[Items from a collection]
● ● ● ● ●

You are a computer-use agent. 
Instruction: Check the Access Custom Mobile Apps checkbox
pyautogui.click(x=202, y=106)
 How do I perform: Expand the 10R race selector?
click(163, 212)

● ● ● ● ●

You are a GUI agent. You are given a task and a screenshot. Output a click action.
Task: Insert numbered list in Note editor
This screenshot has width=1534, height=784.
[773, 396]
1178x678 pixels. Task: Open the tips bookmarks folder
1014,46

● ● ● ● ●

▶ [Exercise prompt]: Rewrite the lines of the items above as a Markdown table with the columns "Row" and "Line," starting at the line containing "You are a computer-use agent." and ending at the line containing "click(163, 212)". Include both of those lines and leave out any blank lines.

▶ [Exercise solution]:
| Row | Line |
|---|---|
| 1 | You are a computer-use agent.  |
| 2 | Instruction: Check the Access Custom Mobile Apps checkbox |
| 3 | pyautogui.click(x=202, y=106) |
| 4 |  How do I perform: Expand the 10R race selector? |
| 5 | click(163, 212) |